What is needed is an exact copy of the lines from the one containing "Where should I" through the last line of the records, with no pictures.

++++ Given records ++++

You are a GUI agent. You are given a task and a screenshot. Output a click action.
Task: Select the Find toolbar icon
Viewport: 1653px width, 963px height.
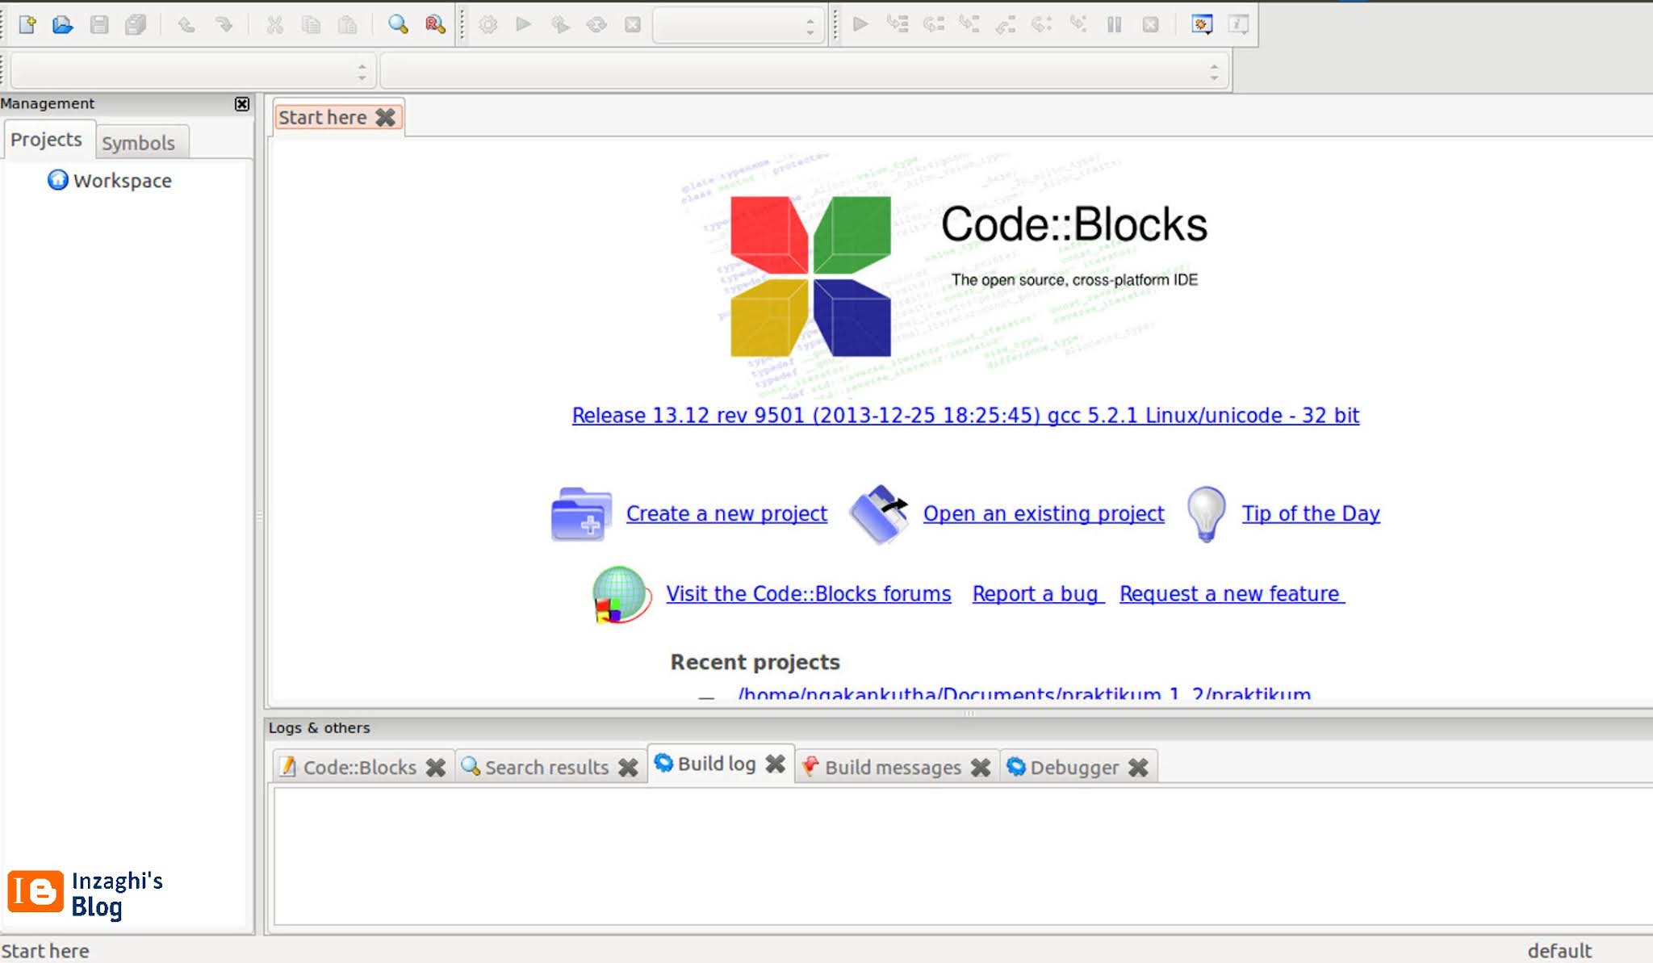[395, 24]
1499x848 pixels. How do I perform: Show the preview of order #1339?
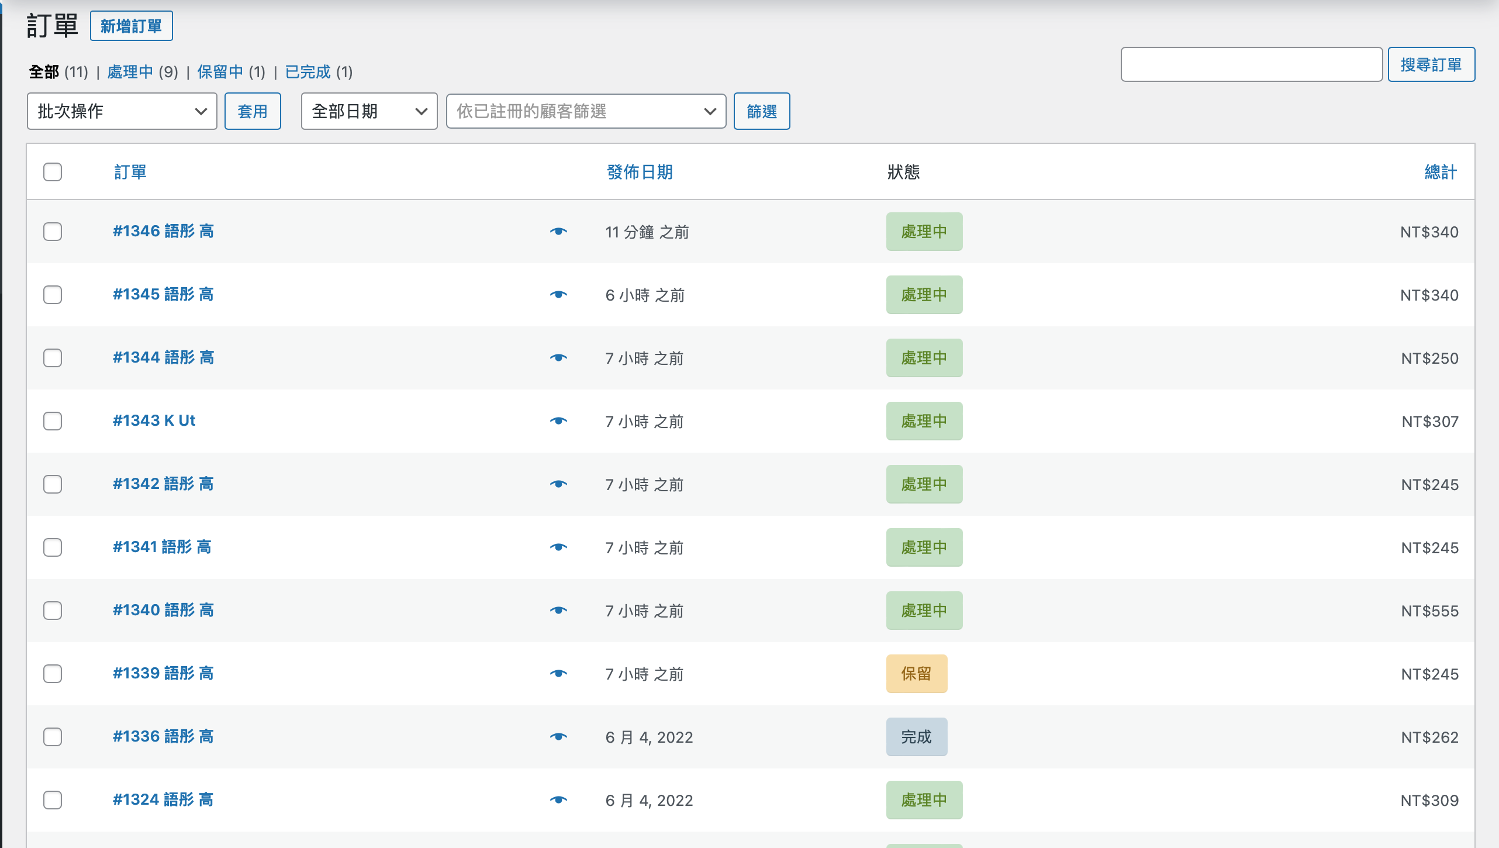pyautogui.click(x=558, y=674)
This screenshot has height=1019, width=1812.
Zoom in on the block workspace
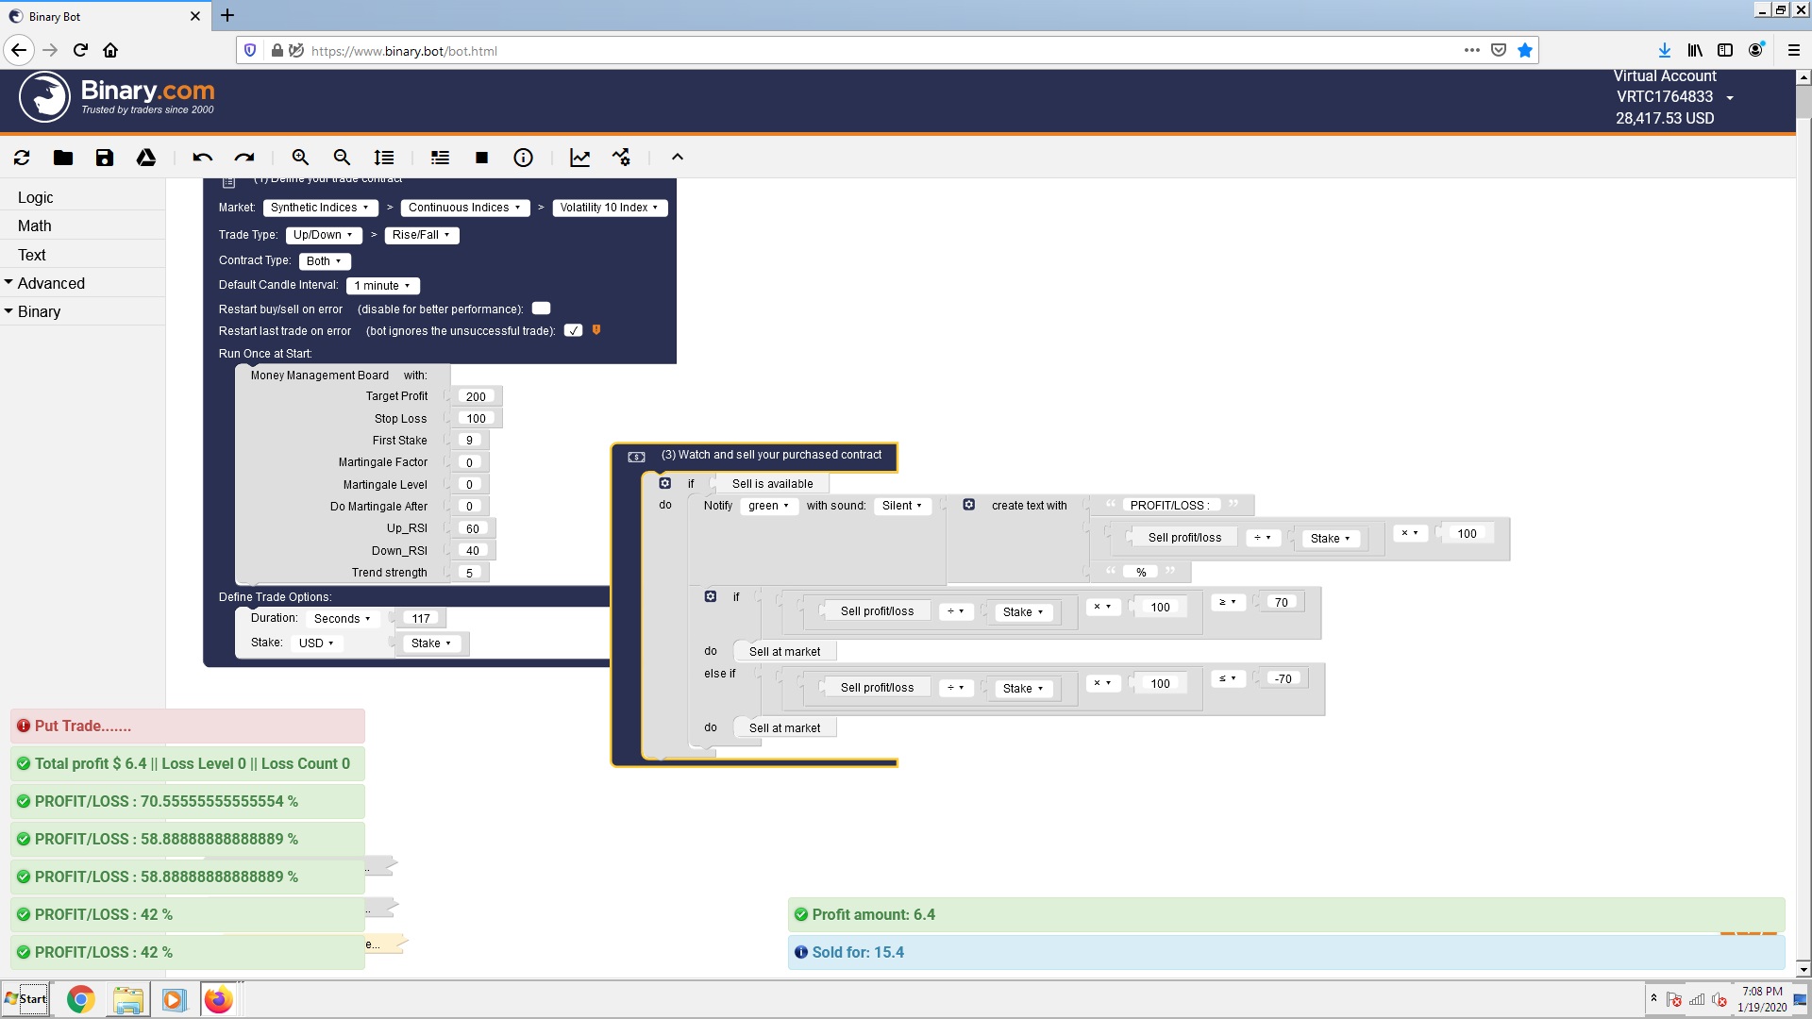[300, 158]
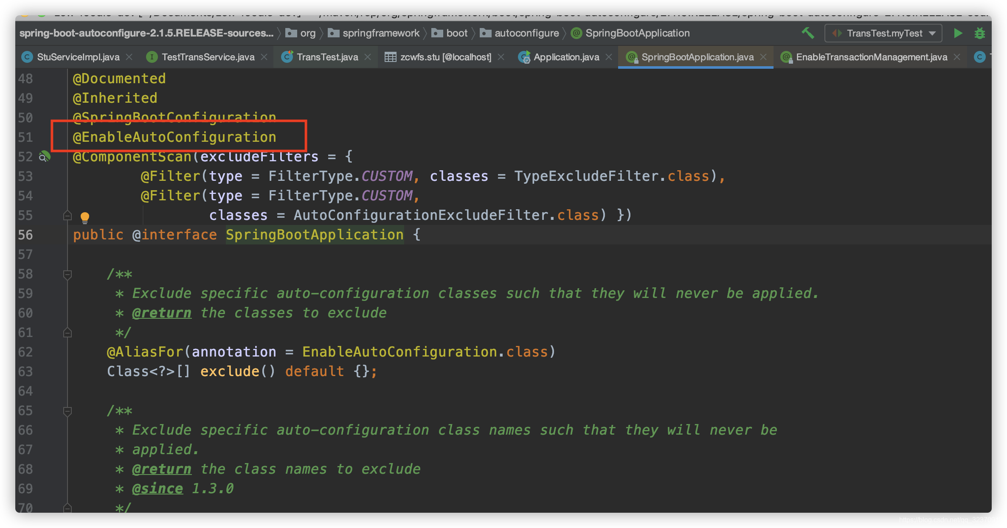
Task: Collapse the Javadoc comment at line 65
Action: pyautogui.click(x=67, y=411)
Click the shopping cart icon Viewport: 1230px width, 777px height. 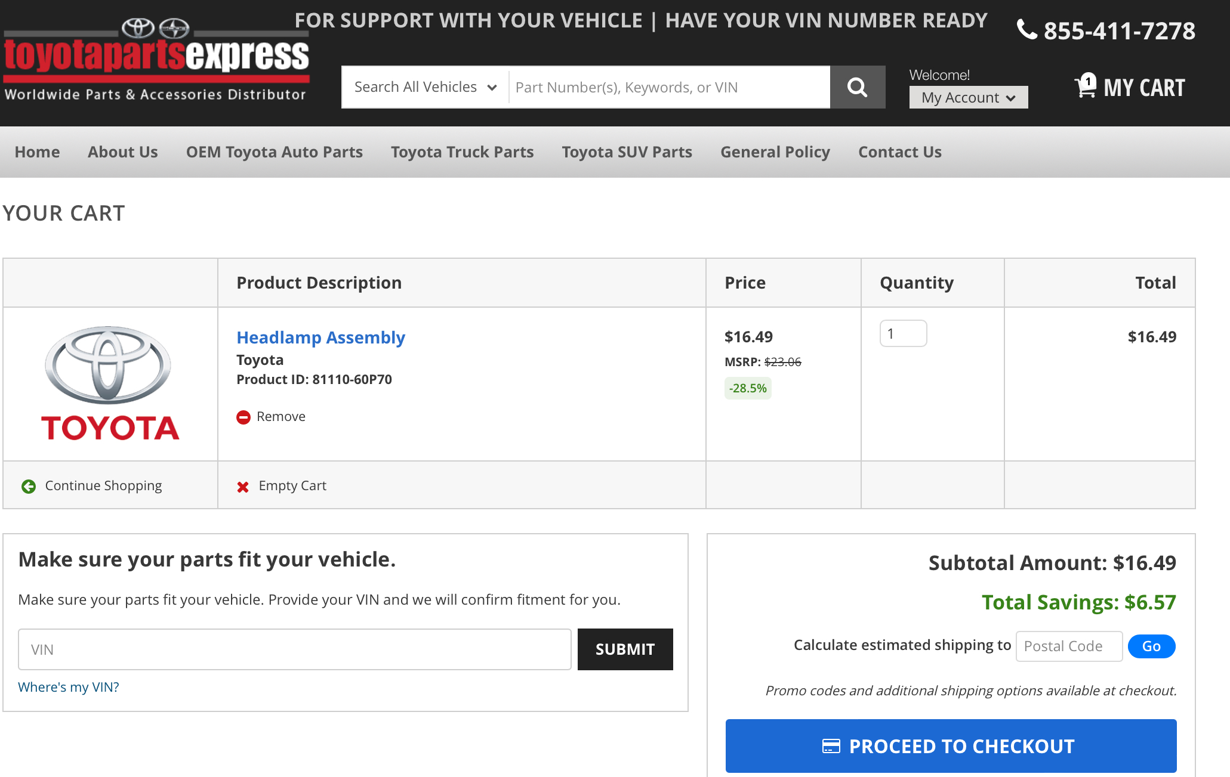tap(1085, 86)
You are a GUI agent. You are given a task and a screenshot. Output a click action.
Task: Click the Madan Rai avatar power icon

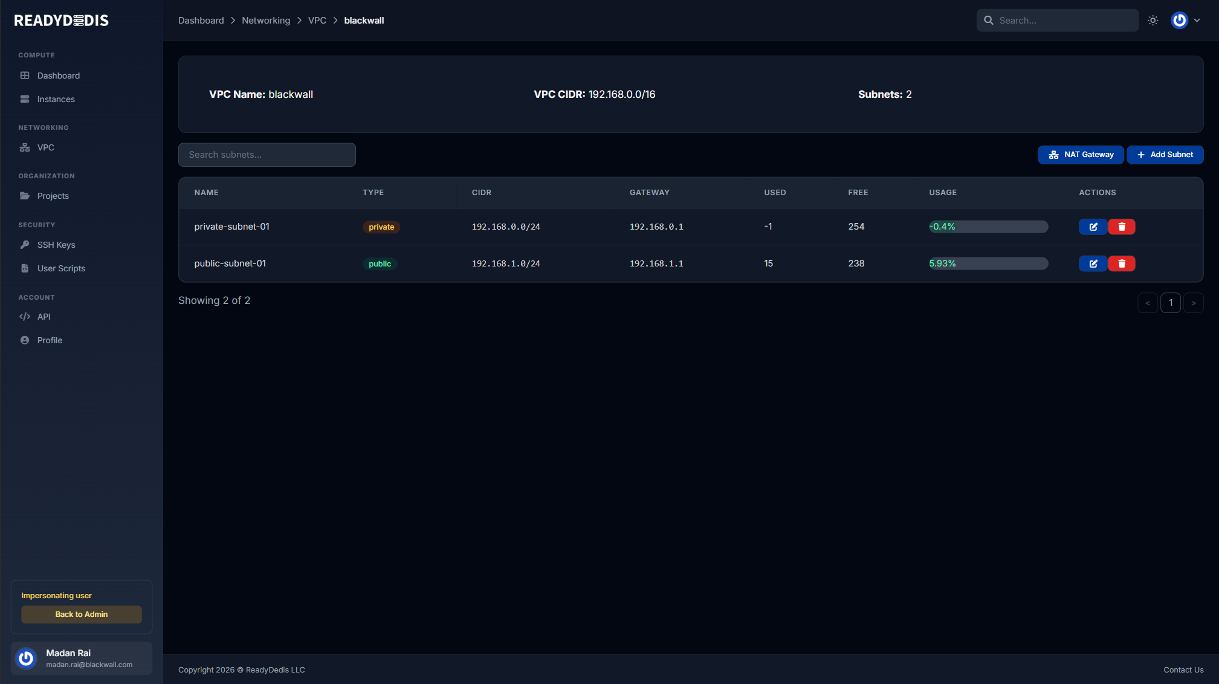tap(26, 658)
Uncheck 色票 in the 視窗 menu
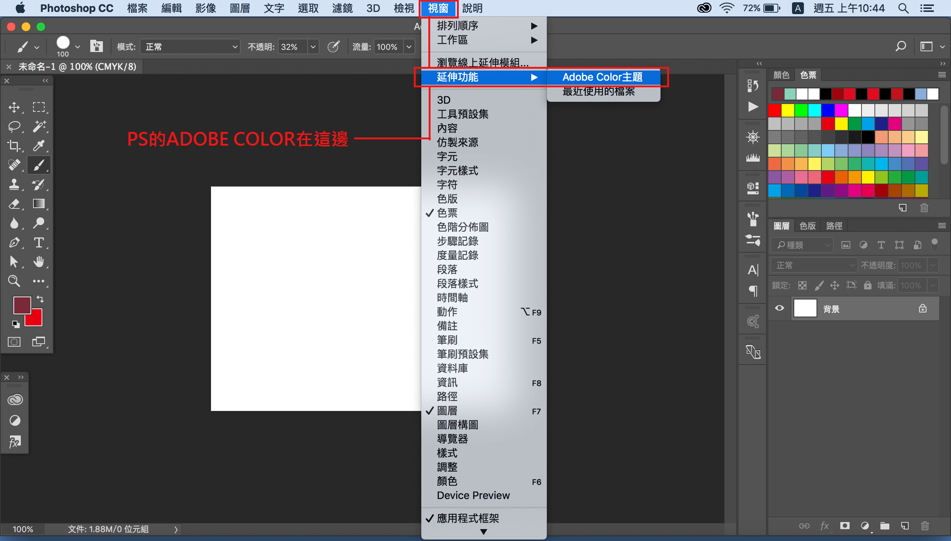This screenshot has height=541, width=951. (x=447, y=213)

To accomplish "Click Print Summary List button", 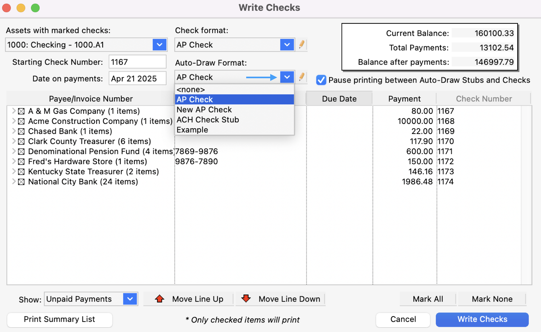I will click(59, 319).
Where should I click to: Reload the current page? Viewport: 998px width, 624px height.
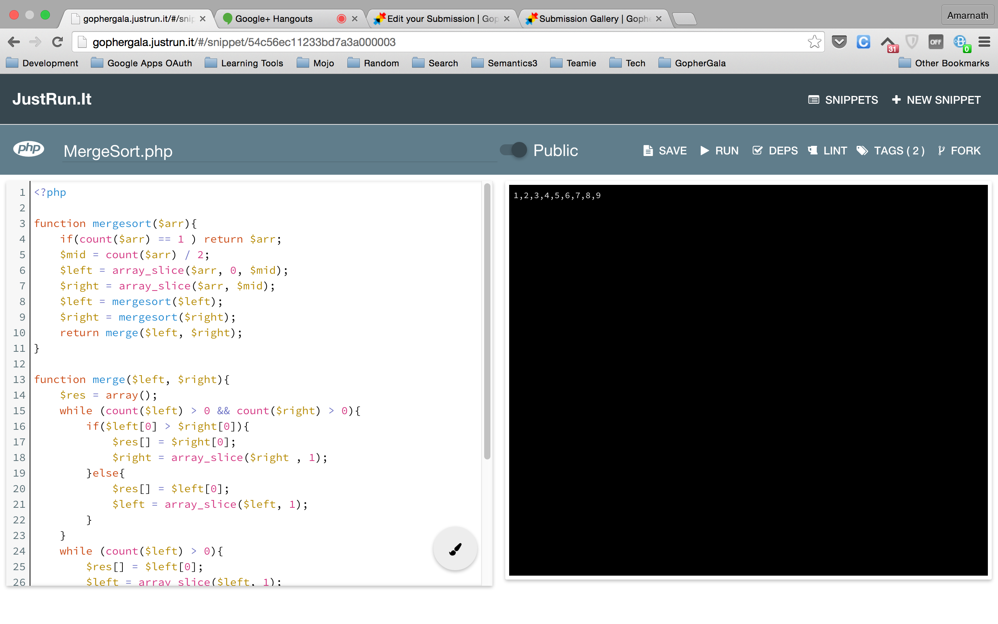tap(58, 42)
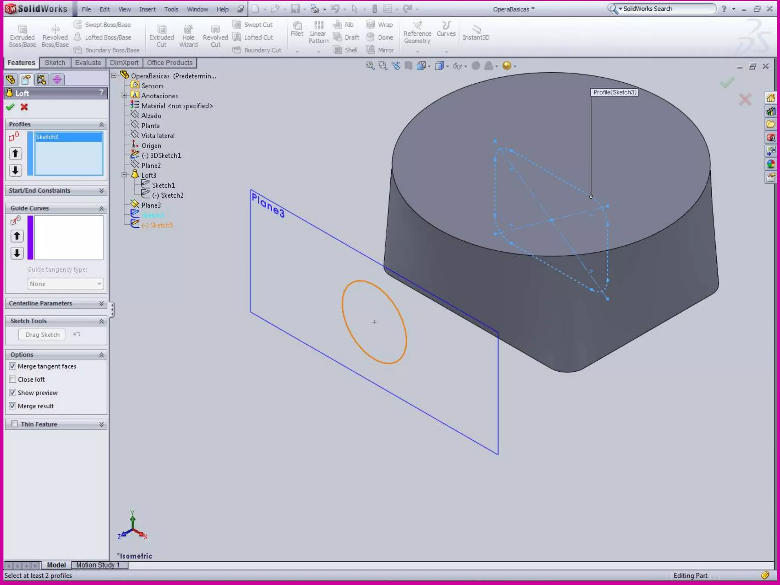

++++

● **Task result**
Where should I click to: Reload the current page? Viewport: 998px width, 624px height.
tap(58, 42)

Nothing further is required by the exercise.